**COMPLETE THE FOLLOWING**
• 1. In the housing price notebook code, what learning rate is set for the XGBoost model?
• 2. Set down everything in the housing price notebook code from "df1 = pd.read_excel(TRAINING_DATA_PATH)" down to "c in df1.columns])", with no changes.
• 3. Extend the housing price notebook code with what comes next after its last line.

**TEXT SEGMENT**
▼
In [None]:
import numpy as np
import pandas as pd
import xgboost as xgb

In [None]:
TRAINING_DATA_PATH = "train(1).xlsx"
DATA_PATH = "processed_housing_dataset.xlsx"
OUTPUT_PATH = "tabular_price_predictions.csv"

df1 = pd.read_excel(TRAINING_DATA_PATH)
df2 = pd.read_excel(DATA_PATH)

cols_to_remove = ["id", "price", "date"]  # price may not exist in test set
y_log = np.log1p(df1["price"].values)
X = (df1.drop(columns=[c for c in cols_to_remove if c in df1.columns])
      .select_dtypes(include=[np.number])
      .fillna(0)
      .values
)

In [None]:
model = xgb.XGBRegressor(
    n_estimators=1500,
    learning_rate=0.02,
    max_depth=6,
    n_jobs=-1,
    random_state=42
)

model.fit(X, y_log)
▲
**COLLECTED DATA**
▼
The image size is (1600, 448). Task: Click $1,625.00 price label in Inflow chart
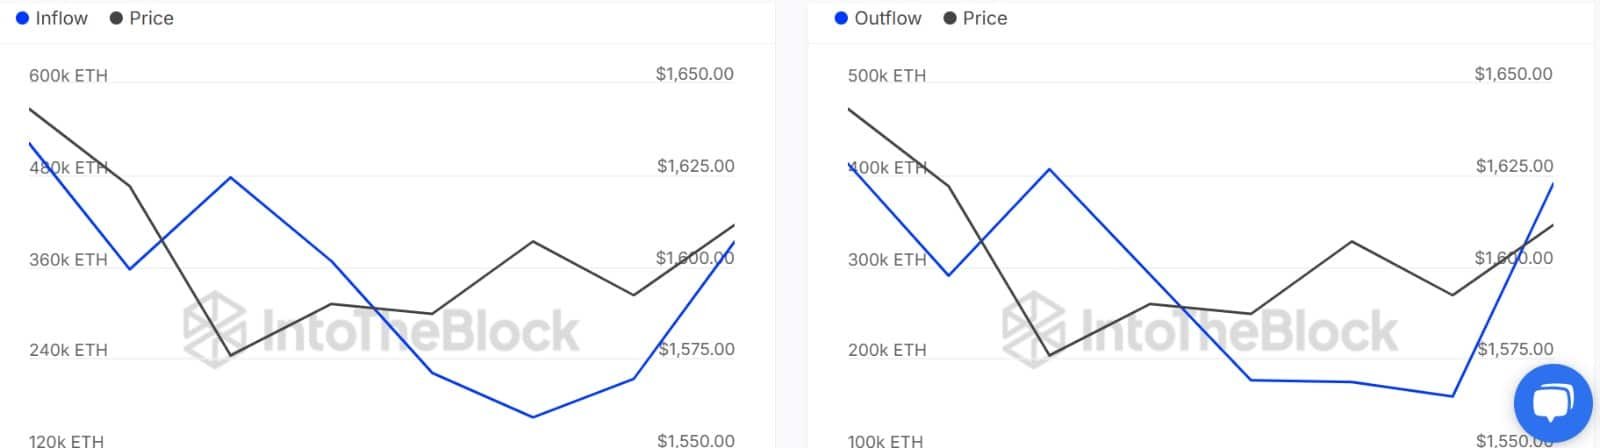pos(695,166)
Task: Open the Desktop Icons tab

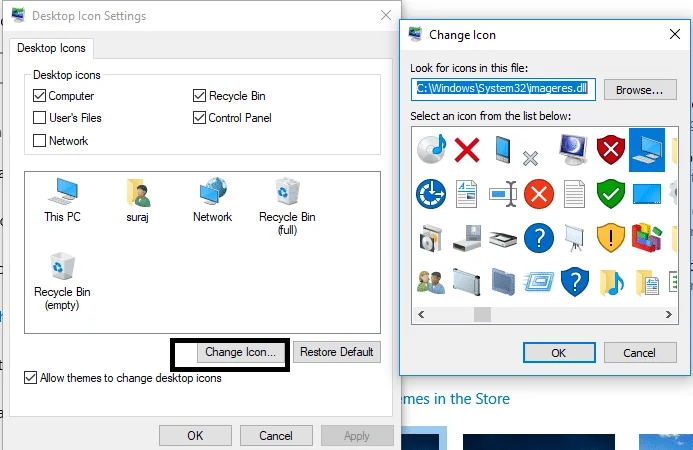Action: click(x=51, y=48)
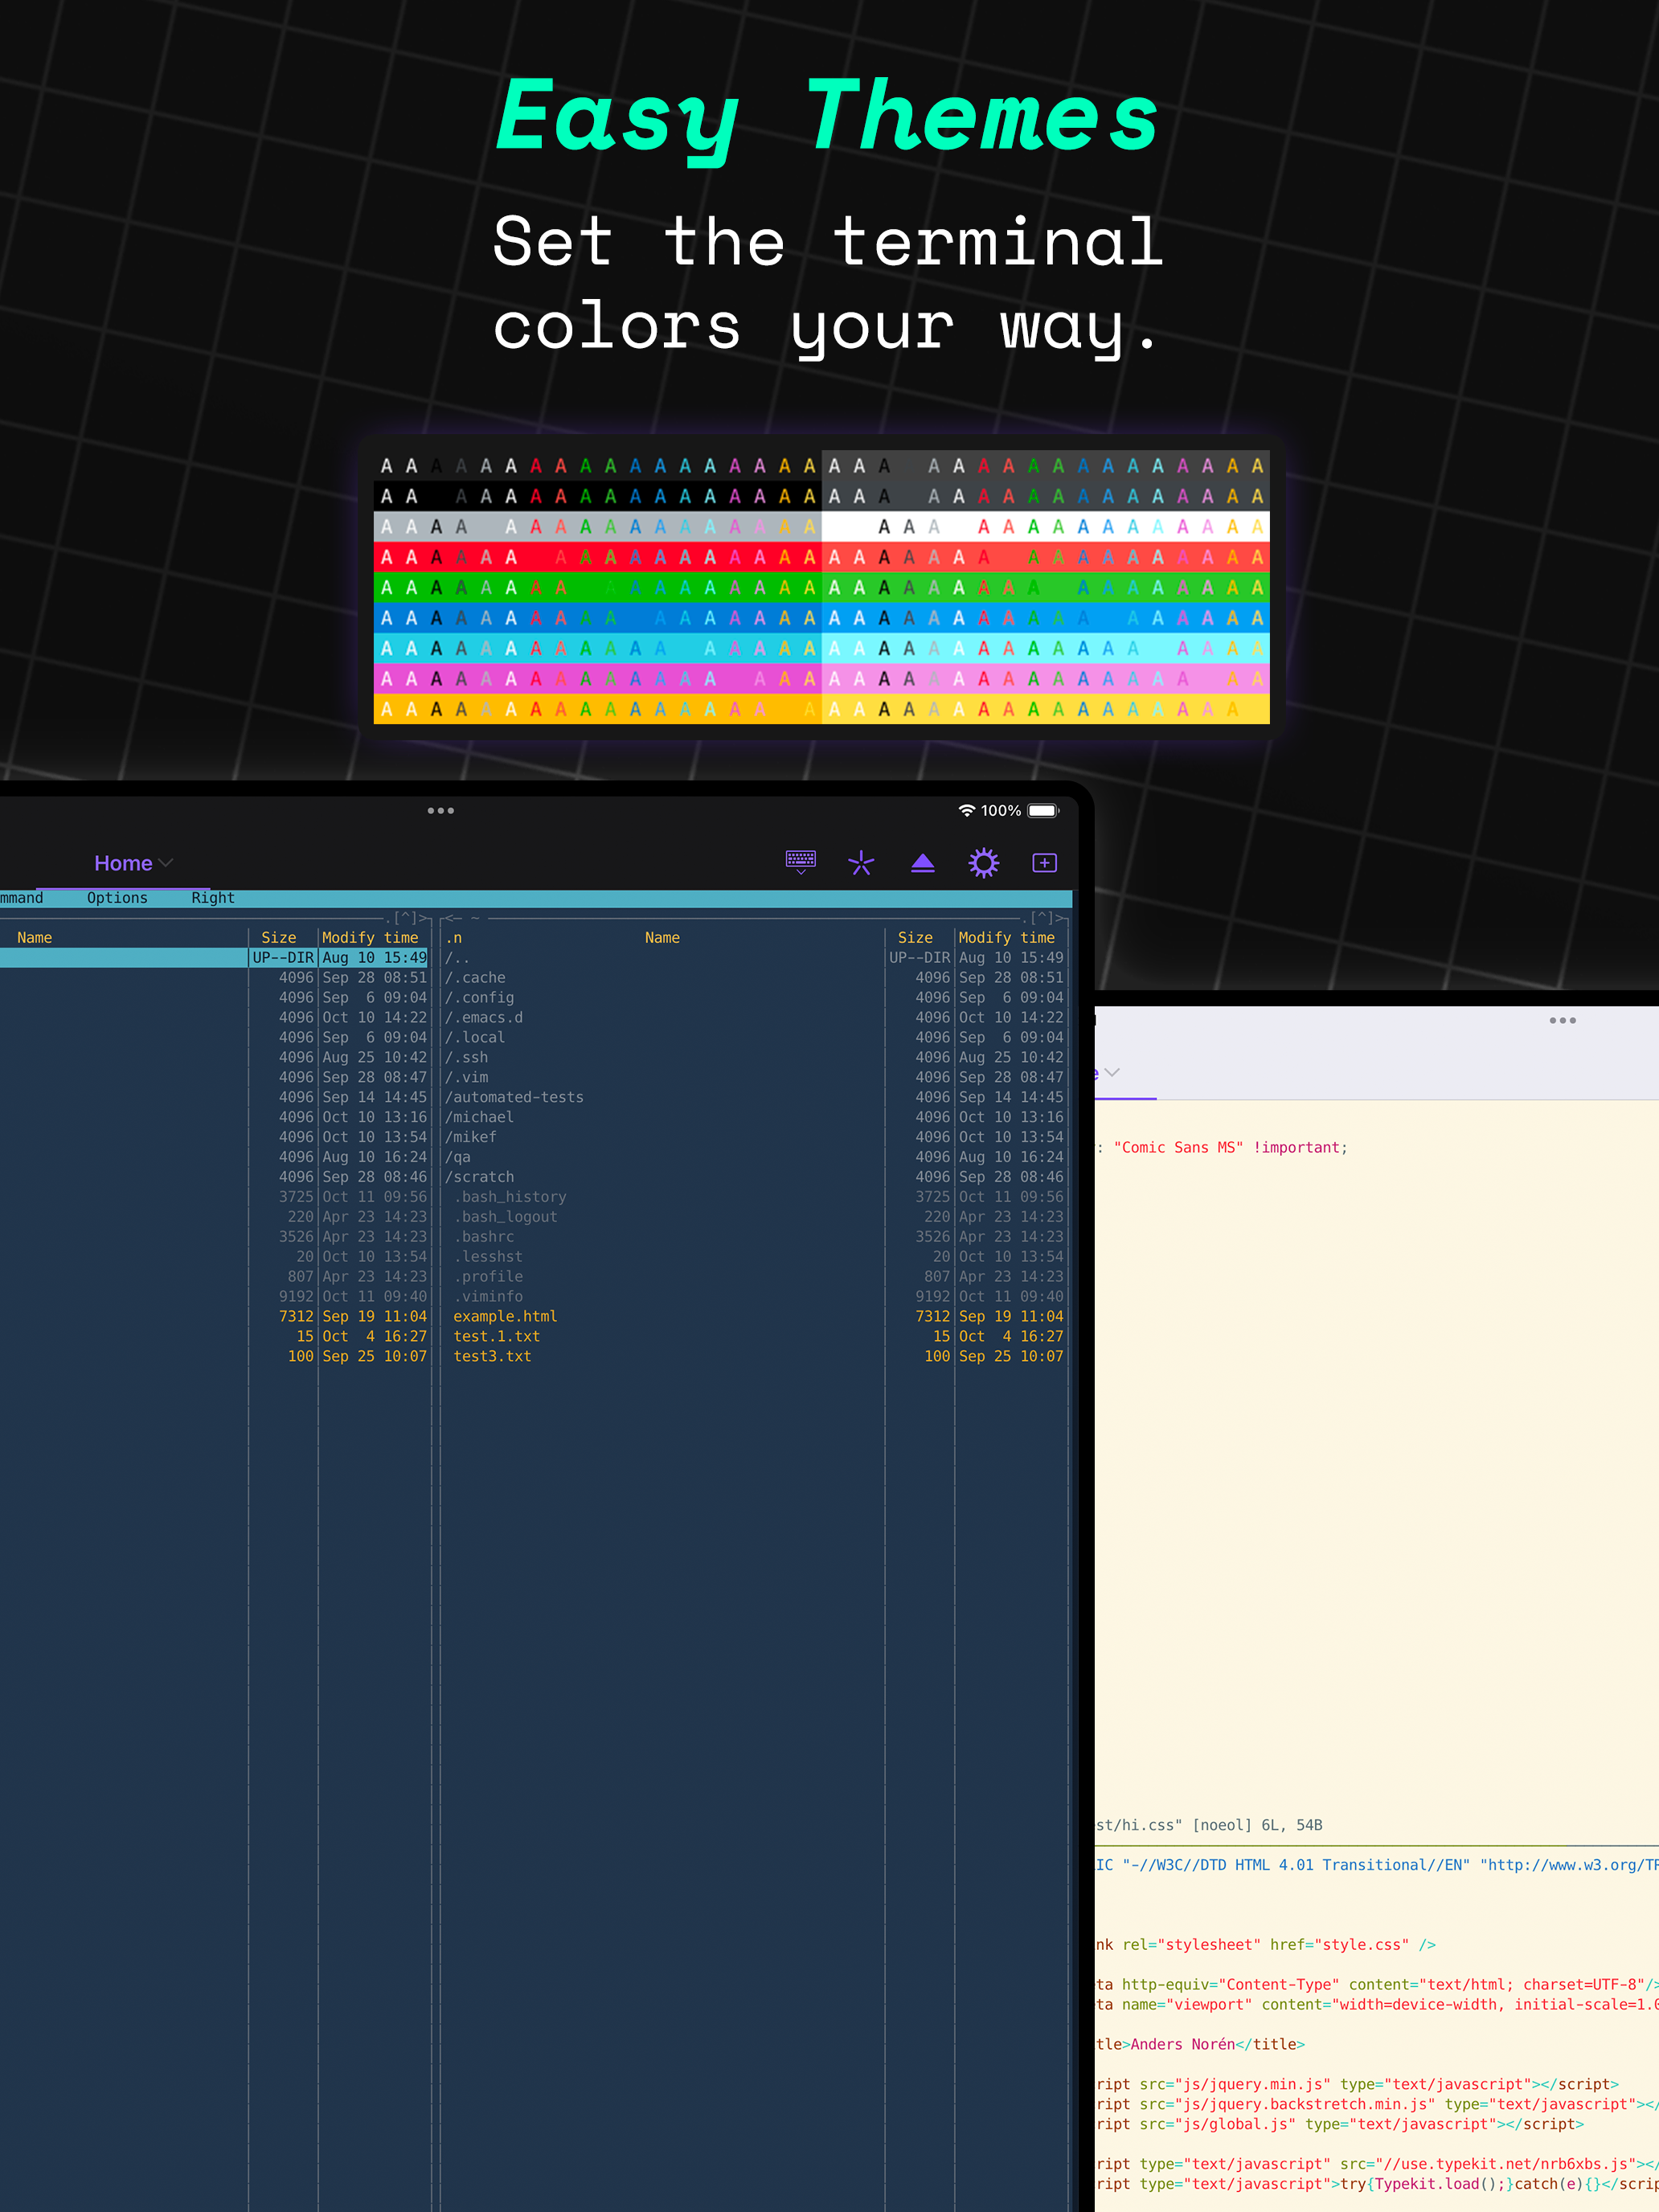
▲
**RESPONSE LIST**
• 1. 0.02

• 2.
df1 = pd.read_excel(TRAINING_DATA_PATH)
df2 = pd.read_excel(DATA_PATH)

cols_to_remove = ["id", "price", "date"]  # price may not exist in test set
y_log = np.log1p(df1["price"].values)
X = (df1.drop(columns=[c for c in cols_to_remove if c in df1.columns])

• 3.
In [None]:
ids = df2["id"].values

X_test = (df2.drop(columns=[c for c in cols_to_remove if c in df2.columns])
      .select_dtypes(include=[np.number])
      .fillna(0)
      .values
)

In [None]:
# Predict in log scale
preds_log = model.predict(X_test)

# Convert back to real prices
preds = np.expm1(preds_log)


In [None]:
# Create output DataFrame
submission = pd.DataFrame({
    "id": ids,
    "predicted_price": preds
})

# Save file
submission.to_csv(OUTPUT_PATH, index=False)

print(f"Predictions saved to: {OUTPUT_PATH}")